Green Battery is aiming to capitalize on an escalation in the use of graphite in clean energies such as lithium ion-batteries and fuel cells, which power hybrid and electric vehicles.
The Berkwood Project is characterized by outcropping graphite that is expected to offer shallow development and ready remediation potential, in line with the company’s values.
The existing resource material has shown that it can be readily purified to 99.95%, using a clean alkaline process and is expandable for industrial uses.
Green Battery said its first published resource is situated within a small portion of the Zone 1 anomaly, leaving plenty of room to explore. The company is pursuing a hub and spoke model where a number of near-surface, high-grade graphite showings are intended to be developed into satellite resources, and transported to a central processing facility.
Only 20% of Zone 1 has been drilled and there are 11 more zones on the property, all with surface graphite, the company has said.

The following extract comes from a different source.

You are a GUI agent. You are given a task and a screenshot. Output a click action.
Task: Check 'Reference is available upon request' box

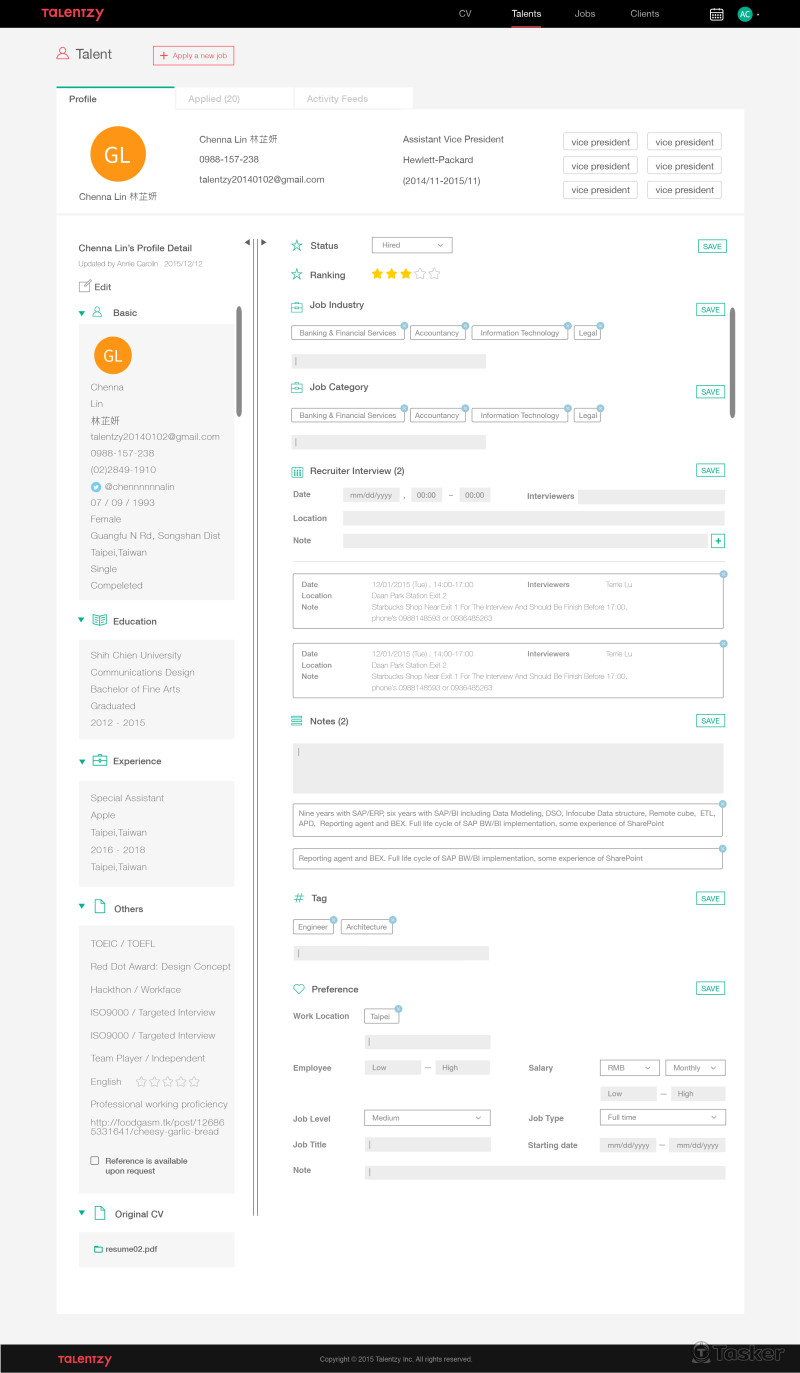[95, 1161]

Green Battery said the project benefits from excellent local infrastructure and proximity (60 kilometres) from a major hydroelectric generation facility. Berkwood is situated 300 kilometres from three deep sea ports on the St. Lawrence River, Sept Iles, Port Cartier and Baie- Comeau. It is thought that Baie-Comeau could be source of labour for the project.
The company recently announced that several tonnes of graphitic rock were shipped out to produce 1,000 kilograms of graphite concentrate. This is material that was collected over the past four years from the company’s drill program as well as from surface. It will be used to produce battery anode material for the production of test batteries.
The concentrate will be sent to ProGraphite, a German company which has been contracted to build test batteries to prove that the Berkwood graphite can be used to make batteries.
Concentrates sent to ProGraphite will be purified to 99.95% and used to make spherical graphite and further to coat the graphite for application in the anode components of test batteries. Green Battery has said the size distribution of graphite in the concentrate shows a coarse flake size that is above average.
Spheroidization of natural graphite is important in a battery as it increases the availability of conductive surface area that improves battery efficiency owing to increased graphite packing intensity in the anode, while coating of the spherical graphite slows oxidation of the graphite to extend the number of recharging cycles and the life of the battery.
On May 10, 2021, Green Battery shares were trading at 22 cents in a 52-week range of 72 cents and $0.06. There are currently 48.1 million shares outstanding.